Here we go again. The highlighted passage above is spot on.

18 months ago the Fed did not want to raise rates and the diving unemployment rate was “getting in the way.” No worries, the Fed invented the Labor Markets Condition Index (LMCI) to show the labor market as weak. Now that many at the Fed want to raise rates, they invent a metric that shows wage pressure.

The Fed has a history of dragging out new indicators that support their preconceived views of the economy. They have hundreds of PhDs and statisticians on their payroll constantly constructing new indices like the one mentioned in the story above. It then becomes very easy for Fed officials to start with a conclusion on the economy or desired monetary policy and find one of these relatively obscure measures that supports their view.

We are not suggesting this indicator is less than an honest effort. It uses public data and is very clear on how it is calculated. But like all invented Fed indicators, it has a point of view.

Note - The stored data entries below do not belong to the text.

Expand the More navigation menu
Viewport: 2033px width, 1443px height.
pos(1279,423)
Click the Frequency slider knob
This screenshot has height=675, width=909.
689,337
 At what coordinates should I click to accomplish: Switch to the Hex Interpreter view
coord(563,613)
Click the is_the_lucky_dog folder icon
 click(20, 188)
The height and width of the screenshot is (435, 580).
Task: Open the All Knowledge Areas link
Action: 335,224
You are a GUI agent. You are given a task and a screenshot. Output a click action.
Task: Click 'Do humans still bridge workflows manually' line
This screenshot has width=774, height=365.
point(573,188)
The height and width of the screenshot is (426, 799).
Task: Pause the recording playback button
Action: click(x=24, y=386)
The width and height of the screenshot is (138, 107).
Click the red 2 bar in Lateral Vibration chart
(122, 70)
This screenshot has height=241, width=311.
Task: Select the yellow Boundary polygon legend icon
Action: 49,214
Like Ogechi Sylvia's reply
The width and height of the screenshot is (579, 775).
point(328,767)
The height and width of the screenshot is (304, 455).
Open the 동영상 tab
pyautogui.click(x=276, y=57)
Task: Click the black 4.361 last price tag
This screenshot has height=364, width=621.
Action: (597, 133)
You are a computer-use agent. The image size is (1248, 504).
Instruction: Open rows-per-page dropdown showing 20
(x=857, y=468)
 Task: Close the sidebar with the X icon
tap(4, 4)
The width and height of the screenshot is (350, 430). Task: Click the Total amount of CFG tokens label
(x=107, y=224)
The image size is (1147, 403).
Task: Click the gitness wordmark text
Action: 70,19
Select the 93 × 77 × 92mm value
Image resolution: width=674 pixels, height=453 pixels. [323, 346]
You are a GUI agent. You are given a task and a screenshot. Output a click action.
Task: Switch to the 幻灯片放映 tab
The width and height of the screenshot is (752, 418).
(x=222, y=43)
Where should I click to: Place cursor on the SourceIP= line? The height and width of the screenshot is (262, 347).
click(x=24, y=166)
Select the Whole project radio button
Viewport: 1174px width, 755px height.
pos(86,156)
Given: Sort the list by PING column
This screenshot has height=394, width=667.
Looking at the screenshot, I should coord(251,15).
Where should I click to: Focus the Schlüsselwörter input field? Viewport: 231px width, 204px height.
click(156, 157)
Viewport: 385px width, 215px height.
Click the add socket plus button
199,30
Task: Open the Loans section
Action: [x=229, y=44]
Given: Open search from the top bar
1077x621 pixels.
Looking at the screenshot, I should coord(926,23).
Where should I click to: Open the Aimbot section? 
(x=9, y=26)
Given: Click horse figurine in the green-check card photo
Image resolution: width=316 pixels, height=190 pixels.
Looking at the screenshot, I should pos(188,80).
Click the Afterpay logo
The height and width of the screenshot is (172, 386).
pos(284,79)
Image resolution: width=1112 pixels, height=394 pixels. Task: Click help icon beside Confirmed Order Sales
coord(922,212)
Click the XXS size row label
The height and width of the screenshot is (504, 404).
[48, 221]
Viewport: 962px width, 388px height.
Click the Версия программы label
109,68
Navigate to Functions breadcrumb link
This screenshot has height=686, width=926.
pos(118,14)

Case in point, why doesn’t the Philadelphia Fed’s Aruoba Diebold Scotti Business Conditions Index, mentioned in the story below, get more attention? It is a high frequency measure with a good track record.

  • The Philadelphia Federal Reserve – Aruoba Diebold Scotti Business Conditions Index
    The Aruoba-Diebold-Scotti business conditions index is designed to track real business conditions at high frequency. Its underlying (seasonally adjusted) economic indicators (weekly initial jobless claims; monthly payroll employment, industrial production, personal income less transfer payments, manufacturing and trade sales; and quarterly real GDP) blend high- and low-frequency information and stock and flow data. … The average value of the ADS index is zero. Progressively bigger positive values indicate progressively better-than-average conditions, whereas progressively more negative values indicate progressively worse-than-average conditions. The ADS index may be used to compare business conditions at different times. A value of -3.0, for example, would indicate business conditions significantly worse than at any time in either the 1990-91 or the 2001 recession, during which the ADS index never dropped below -2.0.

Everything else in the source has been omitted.